_Dataset records_
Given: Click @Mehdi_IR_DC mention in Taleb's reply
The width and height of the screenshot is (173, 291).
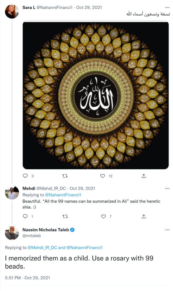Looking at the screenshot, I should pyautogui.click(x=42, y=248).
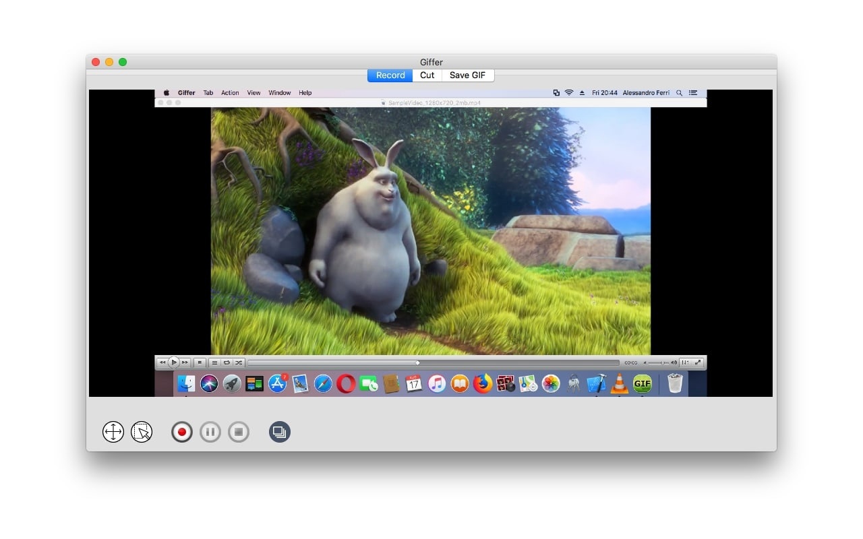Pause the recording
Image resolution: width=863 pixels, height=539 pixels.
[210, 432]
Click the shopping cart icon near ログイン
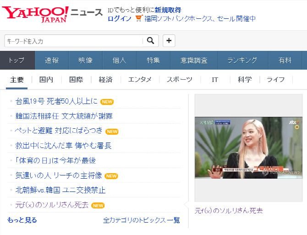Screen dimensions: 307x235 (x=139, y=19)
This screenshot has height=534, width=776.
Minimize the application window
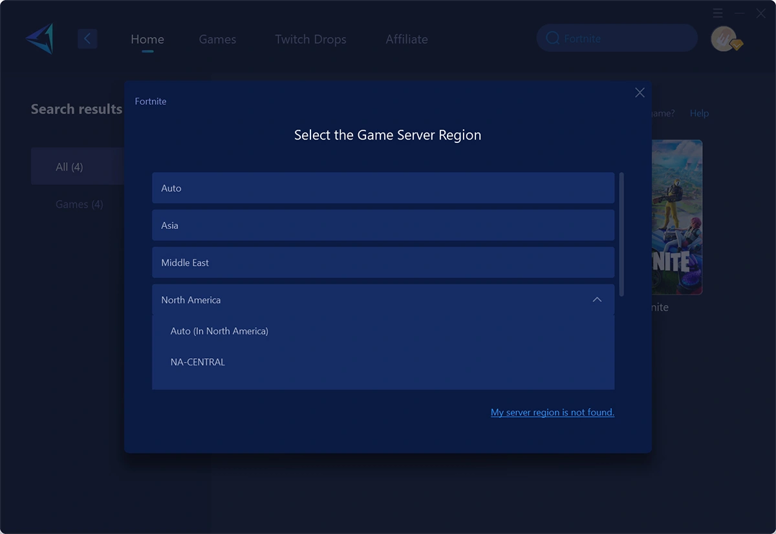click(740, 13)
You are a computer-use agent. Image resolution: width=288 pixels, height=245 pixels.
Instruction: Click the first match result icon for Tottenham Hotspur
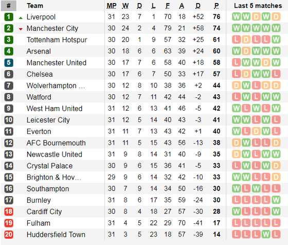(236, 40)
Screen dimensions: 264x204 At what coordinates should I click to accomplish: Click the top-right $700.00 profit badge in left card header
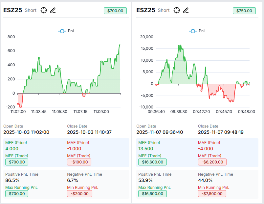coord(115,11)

--

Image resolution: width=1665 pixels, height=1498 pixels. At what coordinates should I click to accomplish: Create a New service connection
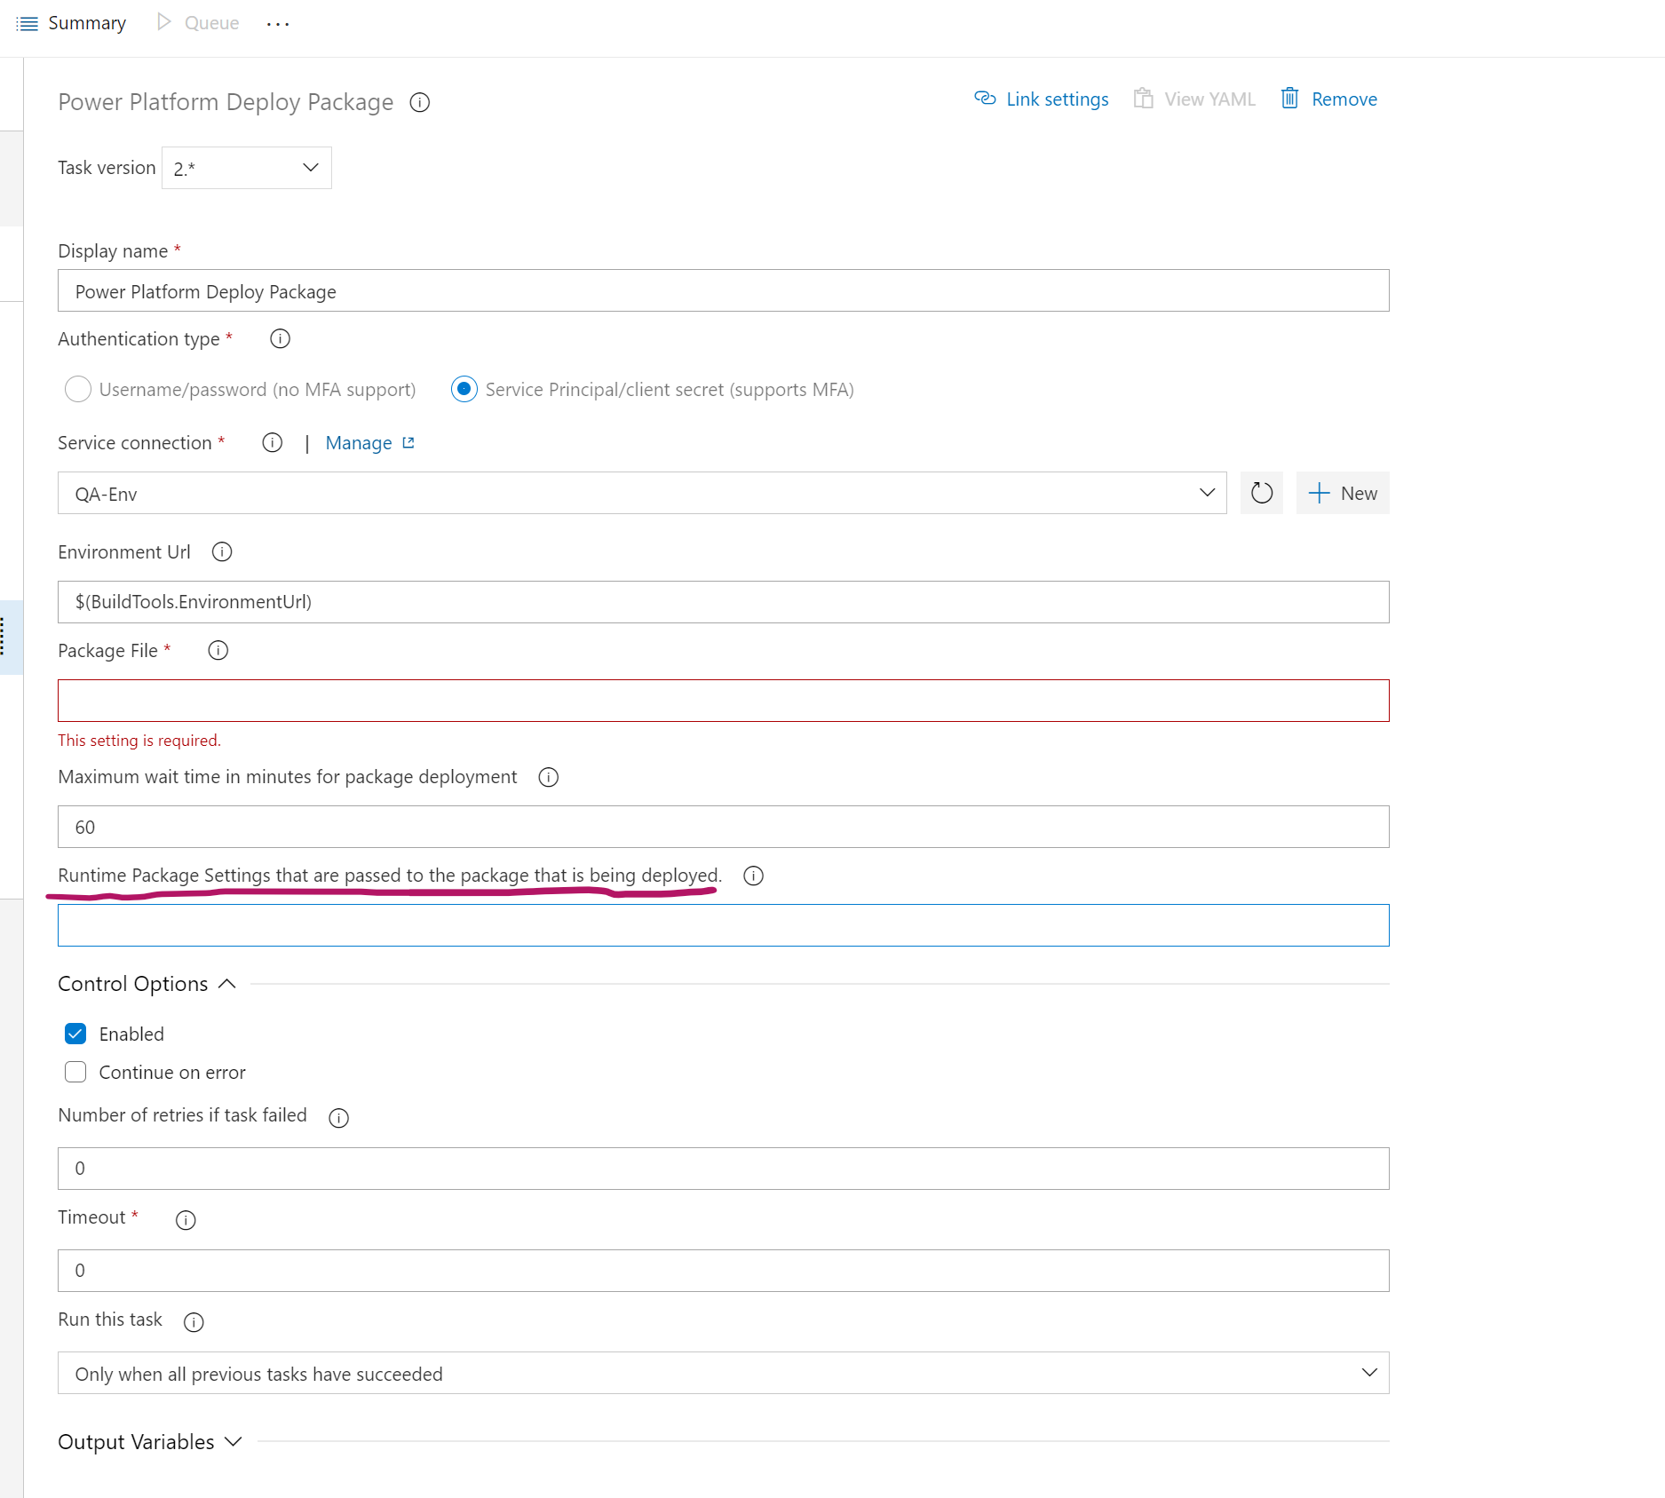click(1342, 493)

--

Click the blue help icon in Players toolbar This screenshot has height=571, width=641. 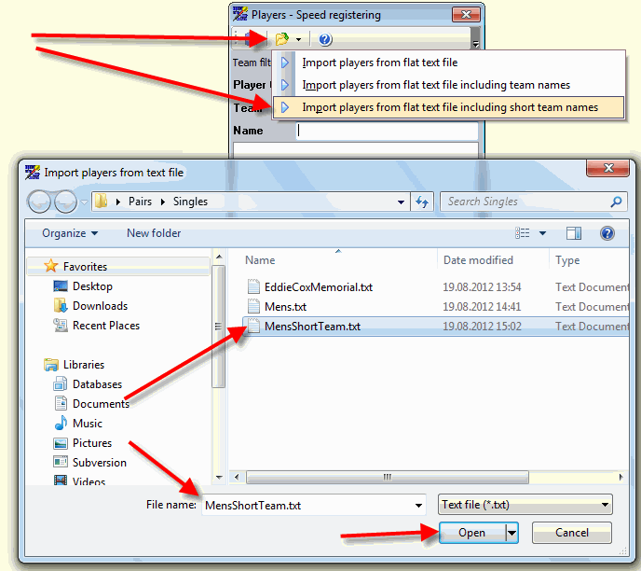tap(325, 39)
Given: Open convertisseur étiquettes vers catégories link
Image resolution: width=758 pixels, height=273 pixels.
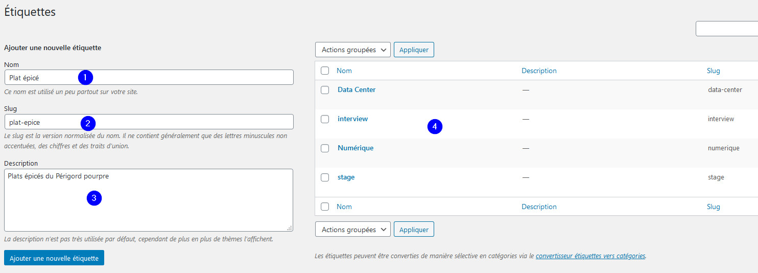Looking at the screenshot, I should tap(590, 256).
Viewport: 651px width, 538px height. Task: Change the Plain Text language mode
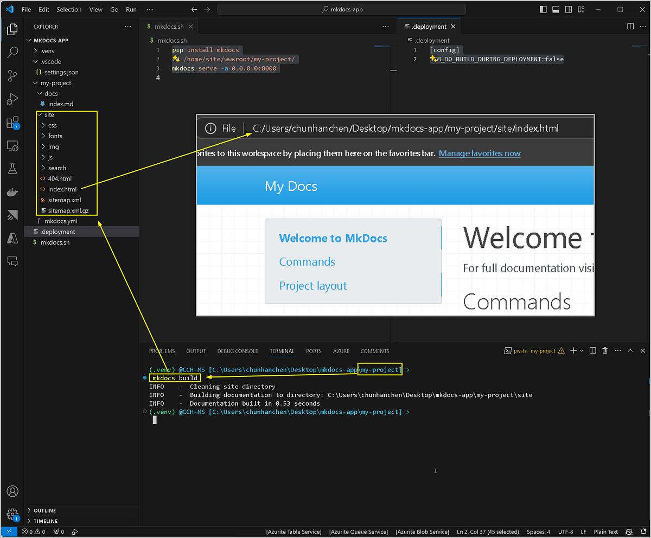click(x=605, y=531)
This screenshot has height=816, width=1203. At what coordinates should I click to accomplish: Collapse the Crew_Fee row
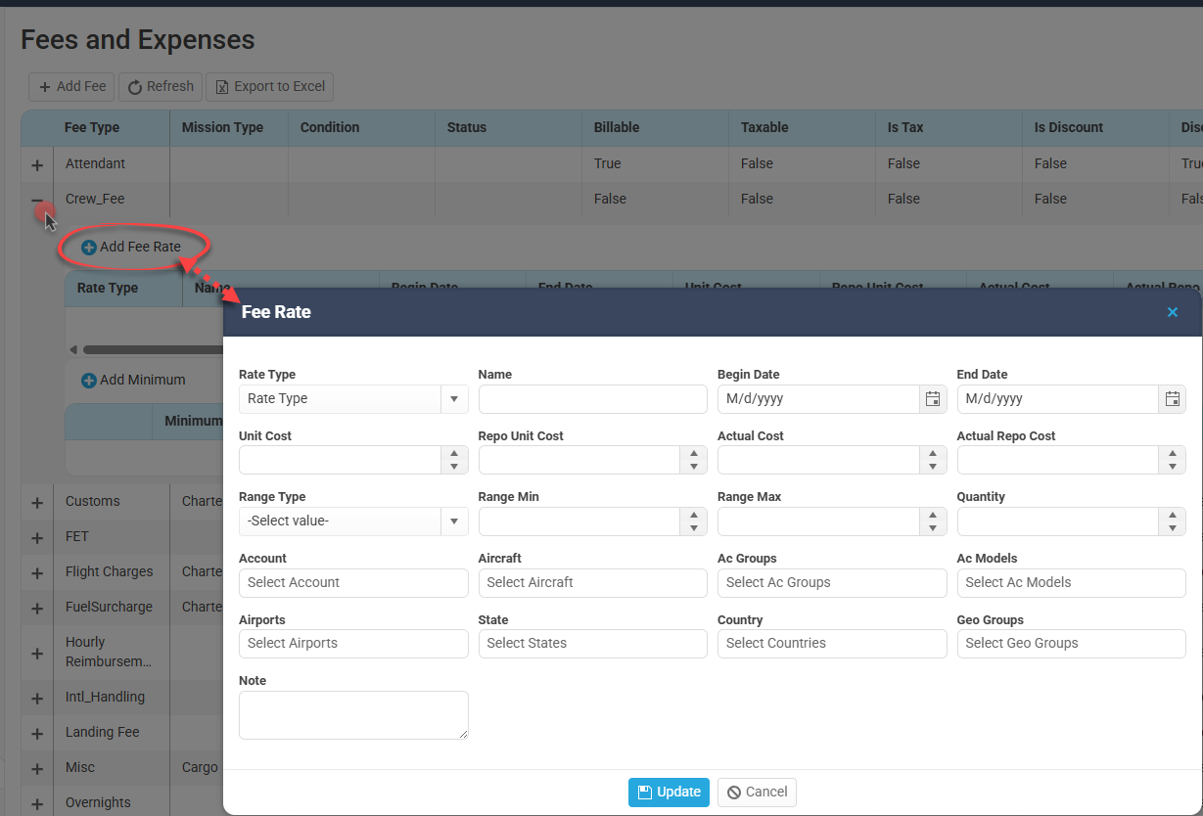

_Exercise details_
Rewrite the entries starting at the line containing "Image resolution: width=1665" and ending at the line containing "click(1342, 493)", replacing "service connection" with "pipeline connection" and keeping everything else unchanged. Give only those lines, and leave the pictures out.

_Exercise result_
Image resolution: width=1665 pixels, height=1498 pixels. At what coordinates should I click to accomplish: Create a New pipeline connection
click(1342, 493)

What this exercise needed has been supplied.